GRANGES-MARNAND • L’homme avait dit aux médias que l’entreprise traitait ses employés en esclaves, les menaçait et pratiquait le congé-représailles. Recours annoncé.

Salle comble, mercredi au Tribunal du Nord vaudois, où une vingtaine de syndicalistes escortaient leur collègue Pierre-André Charrière. Condamné à trente jours-amende par le Ministère public vaudois pour diffamation, le secrétaire syndical a vu les deux tiers des charges retenues contre lui écartées par le juge de police.
Estimant que le syndicaliste n’a pas prouvé les «menaces» et «congés-représailles» dont il accuse l’usine de sandwiches et de pizzas Barbey SA, de Granges-Marnand, et qu’il est allé trop loin en l’accusant d’«esclavagisme», le juge Eric Reynaud a maintenu sa condamnation pour diffamation, mais a réduit sa peine à dix jours-amende avec sursis. A la sortie de l’audience, Pierre-André Charrière, dont l’avocat avait plaidé l’acquittement, a annoncé son intention de faire appel.

Falsifications
Le secrétaire syndical était accusé de diffamation pour avoir déclaré devant les médias, en mai 2010, que Barbey SA falsifiait les rapports sur le temps de travail, utilisait «des méthodes illégales et particulièrement choquantes», ne payait pas toutes les heures supplémentaires et violait la loi de diverses manières. Il en remettait une couche deux semaines plus tard, assimilant les salariés à des esclaves, «licenciés ou menacés de représailles» s’ils se plaignaient de conditions de travail particulièrement dures.

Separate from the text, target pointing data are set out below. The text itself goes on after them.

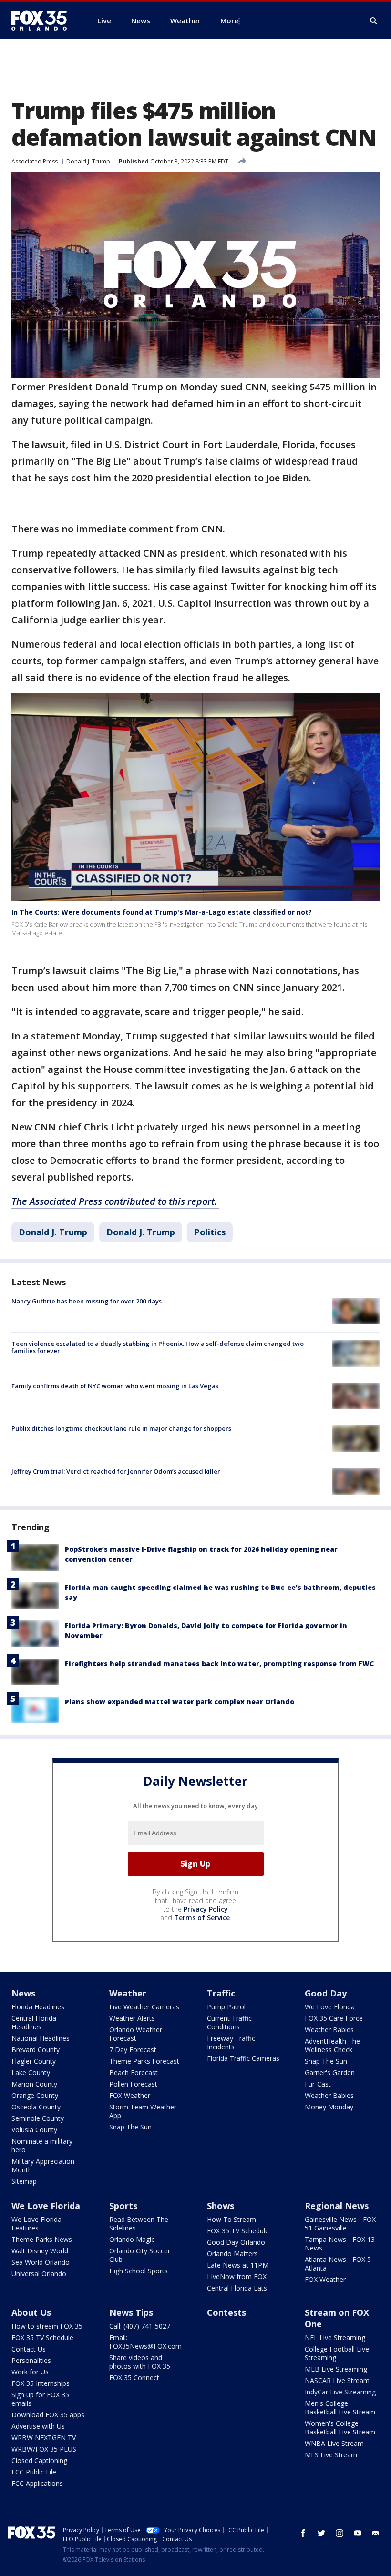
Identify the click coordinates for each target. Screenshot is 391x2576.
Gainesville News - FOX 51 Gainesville (340, 2223)
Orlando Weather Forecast (135, 2034)
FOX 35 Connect (134, 2377)
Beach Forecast (133, 2072)
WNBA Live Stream (334, 2443)
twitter (321, 2533)
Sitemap (24, 2181)
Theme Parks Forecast (144, 2061)
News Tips (131, 2312)
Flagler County (33, 2061)
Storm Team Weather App (142, 2111)
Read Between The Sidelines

Dans un premier temps, le Ministère public a, assez cavalièrement, jugé que le syndicaliste n’avait agi que pour dénigrer Barbey, et lui avait refusé la preuve de la vérité de ses dires. Le reproche le plus lourd, des falsifications des rapports de pointage pour ne pas payer toutes les heures, aurait pu entraîner une enquête pénale contre l’entreprise. L’administratrice qui a porté plainte pour cette accusation en a admis
textuellement le bien-fondé devant le juge: «Pourquoi y a-t-il eu falsification? Il y avait des raisons pour cela», a-t-elle déclaré avec la candeur des âmes pures devant les syndicalistes ravis.

Emotionnellement tendu
Lors de l’audience, qui a duré quatre heures, le juge a écouté le syndicaliste Vasco Pedrina, chef de la délégation des travailleurs suisses à l’Organisation internationale du travail, expliquer que l’action de Pierre-André Charrière était justifiée dans le contexte tendu d’un conflit de travail dur. «Cela fait partie de la liberté syndicale, si les propos tenus reflètent la gravité des faits», a résumé le leader syndical.

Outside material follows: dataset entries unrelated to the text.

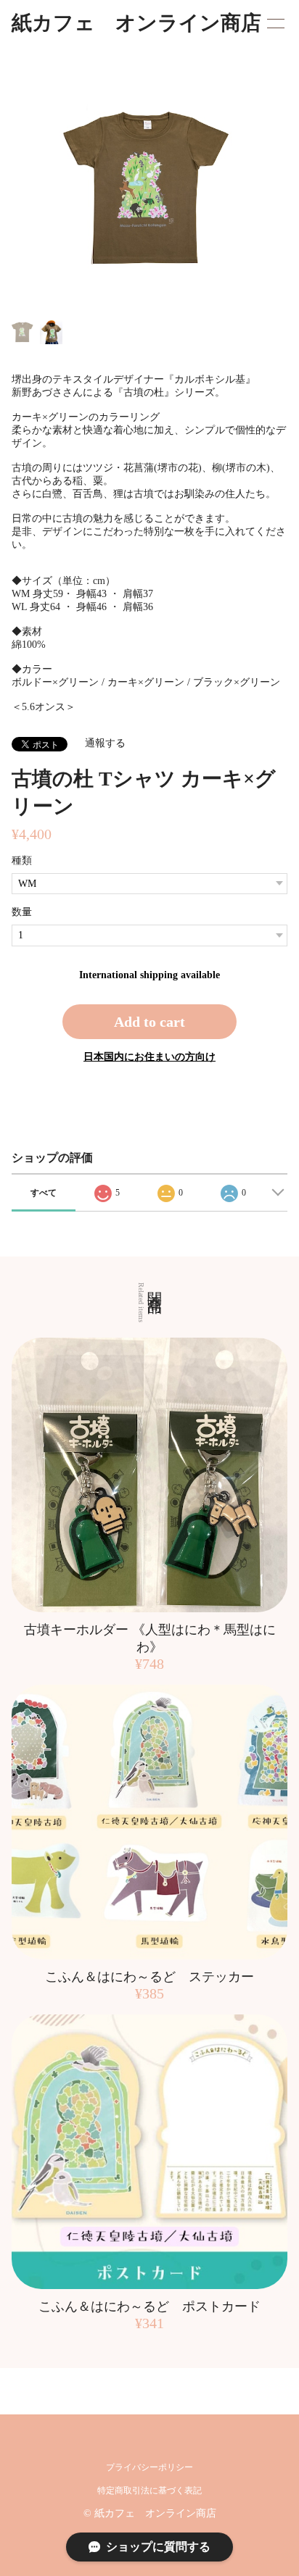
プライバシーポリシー (149, 2467)
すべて (43, 1193)
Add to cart (149, 1022)
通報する (105, 743)
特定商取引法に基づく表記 (149, 2490)
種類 (22, 860)
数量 (22, 911)
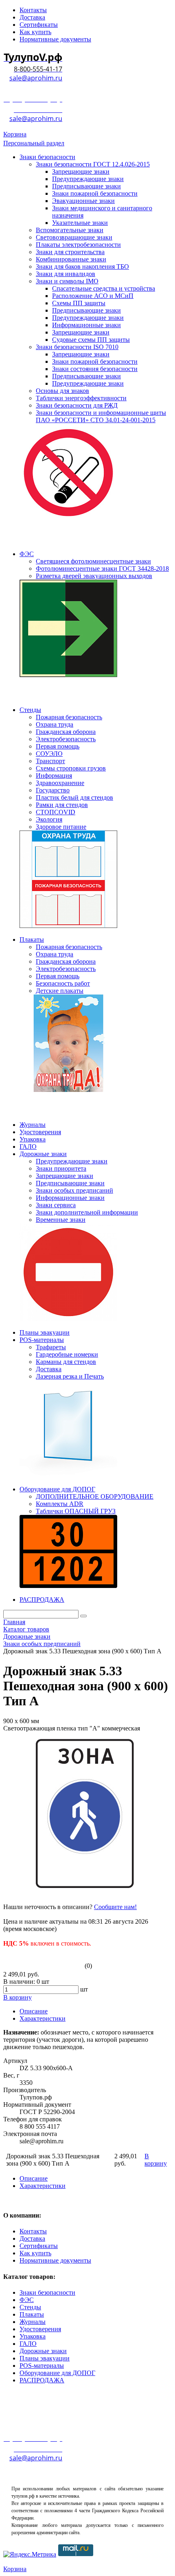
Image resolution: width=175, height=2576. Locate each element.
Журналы (33, 2321)
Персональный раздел (33, 143)
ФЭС (27, 2299)
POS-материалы (42, 2365)
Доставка (32, 2238)
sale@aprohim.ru (35, 77)
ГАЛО (28, 2343)
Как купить (35, 2253)
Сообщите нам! (115, 1906)
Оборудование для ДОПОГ (57, 2372)
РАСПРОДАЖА (42, 2380)
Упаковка (33, 2336)
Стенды (30, 2307)
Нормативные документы (55, 2260)
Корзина (14, 134)
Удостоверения (40, 2329)
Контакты (33, 2231)
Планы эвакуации (45, 2358)
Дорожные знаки (43, 2350)
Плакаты (32, 2314)
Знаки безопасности (47, 2292)
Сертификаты (39, 2245)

S’agissant de celle-ci, plusieurs anciens employés sont venus témoigner des conditions de travail difficilement croyables ayant alors cours dans l’entreprise. Des journées finissant à pas d’heure, des passages à la pointeuse précédant la sortie des employés d’une ou plusieurs heures, des décomptes sans rapport avec les indications de la timbreuse, des repos légaux non respectés. Des reproches reconnus par plusieurs jugements de Prud’hommes.

D’autres moyens
Même dans un conflit du travail, il y a des limites à ne pas franchir, a plaidé Mathilde Bessonnet, l’avocate de l’entreprise. Cette affaire a eu des répercussions graves pour Barbey SA, «traîné dans la boue», qui y a perdu des clients. L’accusé avait d’autres moyens de lutte que le dénigrement médiatique, ses victoires judiciaires le montrent bien. Il est temps de redresser l’honneur de Barbey, pour le grand bien, au final, des travailleurs qui dépendent de la prospérité de l’entreprise.

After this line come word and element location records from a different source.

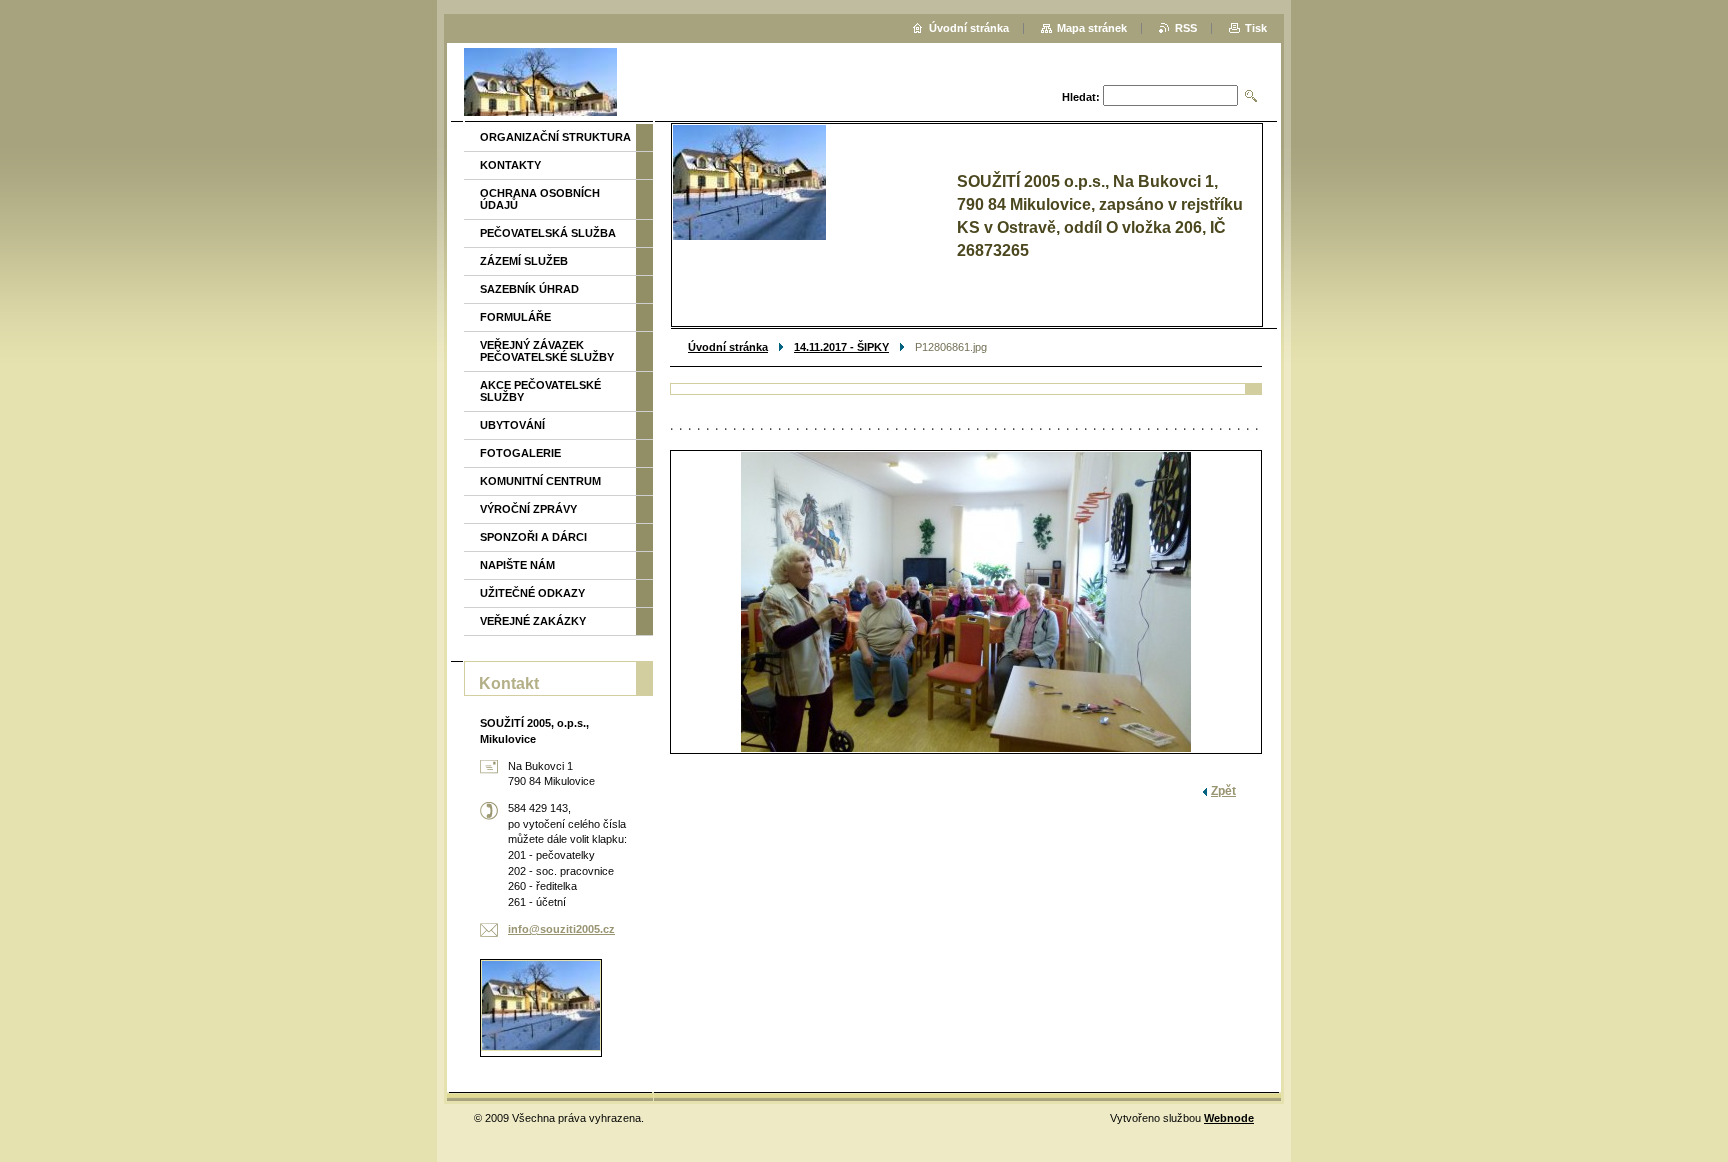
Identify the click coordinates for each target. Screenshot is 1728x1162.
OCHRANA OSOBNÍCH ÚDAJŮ (540, 199)
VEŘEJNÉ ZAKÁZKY (533, 621)
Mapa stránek (1092, 28)
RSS (1186, 28)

Jean-Michel Dolivo a plaidé le mobile d’intérêt public de son client et la réalité des situations qu’il avait dénoncées, chaque accusation étant étayée par un faisceau d’indices, de pièces et de témoignages dont la plupart ont été confirmées en justice. Le refus de dialoguer de la direction l’a réduit, dans une situation intolérable, à dénoncer publiquement une situation illégale et inquiétante, avec «un langage fort, mais justifié» pour défendre des ouvriers «roulés par des manipulations de la timbreuse».
A la sortie, Me Bessonnet se déclarait satisfaite de ce que le juge ait reconnu que les limites de la loi valent aussi pour le discours syndical.